## EXTRAIT:
▼▼▼

Le président, également chef de l'armée, s'octroie le pouvoir exécutif, en annonçant vouloir désigner un nouveau Premier ministre.
La décision, annoncée après une réunion avec des responsables de la sécurité, fait suite à des manifestations organisées le jour même contre le gouvernement, principalement contre sa gestion de la pandémie.
Les milliers de protestataires, exaspérés par l'épreuve de force entre le président du Parlement Rached Ghannouchi, également chef de file du parti d'inspiration islamiste Ennahdha, et M. Saied, ont réclamé "la dissolution du Parlement".
Des explosions de joie ont lieu à Tunis après l'annonce du président.
«Coup d'Etat»
Ennahdha, le parti qui disposait du plus grand nombre de sièges dans le Parlement gelé, fustige "un coup d'Etat".
Le 26, plusieurs centaines de partisans de M. Saied et d'Ennahdha échangent des jets de bouteilles et de pierres devant le Parlement.
L'Union générale des travailleurs tunisiens (UGTT), influente centrale syndicale, co-lauréate du Prix Nobel de la Paix en 2015, estime que les décisions de Kais Saied sont "conformes" à la Constitution, tout en appelant à la poursuite du processus démocratique.
Campagne anti-corruption
Le 27, Ennahdha se dit prêt à "la tenue d'élections législatives et présidentielle anticipées simultanées".
Le 28, M. Saied lance une offensive anti-corruption, réclamant des comptes à 460 hommes d'affaires accusés de détournement de fonds sous le régime de Zine el Abidine Ben Ali (1987-2011) renversé par la révolution de 2011.
Gel du Parlement prolongé
Le 24 août, le président prolonge "jusqu'à nouvel ordre" le gel du Parlement.

▲▲▲

## CONSIGNE 1:
Recopiez telles quelles les lignes des entrées situées entre celle qui contient "This screenshot has height=464, width=833." et celle qui contient "Action: click(x=1259, y=356)", ces deux lignes comprises.

## DONNÉES ENREGISTRÉES:
▼▼▼

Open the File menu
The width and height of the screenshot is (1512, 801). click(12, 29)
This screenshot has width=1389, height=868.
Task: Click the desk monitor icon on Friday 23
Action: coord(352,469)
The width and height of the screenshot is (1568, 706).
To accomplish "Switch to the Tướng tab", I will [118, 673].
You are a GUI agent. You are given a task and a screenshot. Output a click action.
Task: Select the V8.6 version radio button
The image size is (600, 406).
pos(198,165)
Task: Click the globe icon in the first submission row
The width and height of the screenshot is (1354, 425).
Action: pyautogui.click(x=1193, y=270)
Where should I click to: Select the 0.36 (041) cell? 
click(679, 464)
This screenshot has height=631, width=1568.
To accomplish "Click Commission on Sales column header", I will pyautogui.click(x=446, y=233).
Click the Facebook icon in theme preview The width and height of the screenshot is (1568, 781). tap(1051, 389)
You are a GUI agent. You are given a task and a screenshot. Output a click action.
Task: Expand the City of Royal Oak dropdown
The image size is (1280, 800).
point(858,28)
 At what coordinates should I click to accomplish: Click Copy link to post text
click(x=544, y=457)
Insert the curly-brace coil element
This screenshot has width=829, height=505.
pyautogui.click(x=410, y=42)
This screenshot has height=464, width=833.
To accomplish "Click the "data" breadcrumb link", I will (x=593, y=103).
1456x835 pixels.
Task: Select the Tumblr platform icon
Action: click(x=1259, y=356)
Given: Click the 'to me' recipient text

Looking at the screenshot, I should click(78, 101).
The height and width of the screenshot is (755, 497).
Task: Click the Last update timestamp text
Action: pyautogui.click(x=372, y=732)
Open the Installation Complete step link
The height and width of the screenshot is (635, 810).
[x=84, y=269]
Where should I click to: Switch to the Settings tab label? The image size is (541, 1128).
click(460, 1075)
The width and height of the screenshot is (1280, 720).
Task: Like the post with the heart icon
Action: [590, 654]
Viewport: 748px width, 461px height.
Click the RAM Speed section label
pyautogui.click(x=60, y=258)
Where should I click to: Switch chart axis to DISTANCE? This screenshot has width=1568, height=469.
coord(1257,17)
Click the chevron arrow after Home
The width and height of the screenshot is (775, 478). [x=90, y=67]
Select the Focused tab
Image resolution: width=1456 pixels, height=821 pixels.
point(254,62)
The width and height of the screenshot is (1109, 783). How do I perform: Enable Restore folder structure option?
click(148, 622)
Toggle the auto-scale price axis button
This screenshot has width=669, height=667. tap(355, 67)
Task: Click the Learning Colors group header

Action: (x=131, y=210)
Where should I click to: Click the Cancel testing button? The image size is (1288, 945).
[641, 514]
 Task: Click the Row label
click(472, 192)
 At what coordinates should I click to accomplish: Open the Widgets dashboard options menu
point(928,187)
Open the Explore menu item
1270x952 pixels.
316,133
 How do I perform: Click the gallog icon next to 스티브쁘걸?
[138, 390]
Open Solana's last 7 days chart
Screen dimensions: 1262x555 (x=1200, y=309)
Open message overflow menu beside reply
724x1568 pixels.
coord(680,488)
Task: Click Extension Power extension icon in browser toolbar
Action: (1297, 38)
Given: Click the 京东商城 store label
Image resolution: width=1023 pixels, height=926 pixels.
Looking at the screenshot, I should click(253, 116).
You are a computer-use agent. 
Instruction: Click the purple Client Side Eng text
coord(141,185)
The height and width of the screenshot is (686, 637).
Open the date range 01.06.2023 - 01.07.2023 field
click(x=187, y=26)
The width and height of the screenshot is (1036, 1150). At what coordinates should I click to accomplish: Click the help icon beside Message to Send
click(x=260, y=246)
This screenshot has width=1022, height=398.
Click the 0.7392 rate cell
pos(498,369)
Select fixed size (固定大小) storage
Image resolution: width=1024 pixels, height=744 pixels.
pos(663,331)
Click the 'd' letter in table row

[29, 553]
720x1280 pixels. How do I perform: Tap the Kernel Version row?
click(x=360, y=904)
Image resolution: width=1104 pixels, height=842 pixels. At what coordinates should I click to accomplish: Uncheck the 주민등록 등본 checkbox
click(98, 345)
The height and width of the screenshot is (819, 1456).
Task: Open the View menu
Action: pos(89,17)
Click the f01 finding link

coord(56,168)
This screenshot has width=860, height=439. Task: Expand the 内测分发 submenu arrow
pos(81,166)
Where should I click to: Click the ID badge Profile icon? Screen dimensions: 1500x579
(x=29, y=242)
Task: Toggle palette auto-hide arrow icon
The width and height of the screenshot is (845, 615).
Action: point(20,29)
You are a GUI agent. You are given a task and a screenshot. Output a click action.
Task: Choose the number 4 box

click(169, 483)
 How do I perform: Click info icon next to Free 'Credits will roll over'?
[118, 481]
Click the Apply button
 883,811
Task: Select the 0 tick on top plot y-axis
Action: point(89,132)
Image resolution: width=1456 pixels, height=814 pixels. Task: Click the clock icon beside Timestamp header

▲▲▲

## CONSIGNE 2:
Répondez aux questions suivantes d'après l'extrait :
(a) Quel parti disposait du plus grand nombre de sièges dans le Parlement gelé ?
(b) À combien d'hommes d'affaires M. Saied réclame-t-il des comptes le 28 ?
(c) À quelle date le président prolonge-t-il le gel du Parlement « jusqu'à nouvel ordre » ?

## RÉPONSE 1:
This screenshot has height=464, width=833.
To accomplish "Click the "data" breadcrumb link", I will (x=593, y=103).
1456x835 pixels.
Task: Select the Tumblr platform icon
Action: click(x=1259, y=356)

## RÉPONSE 2:
(a) Ennahdha
(b) 460
(c) Le 24 août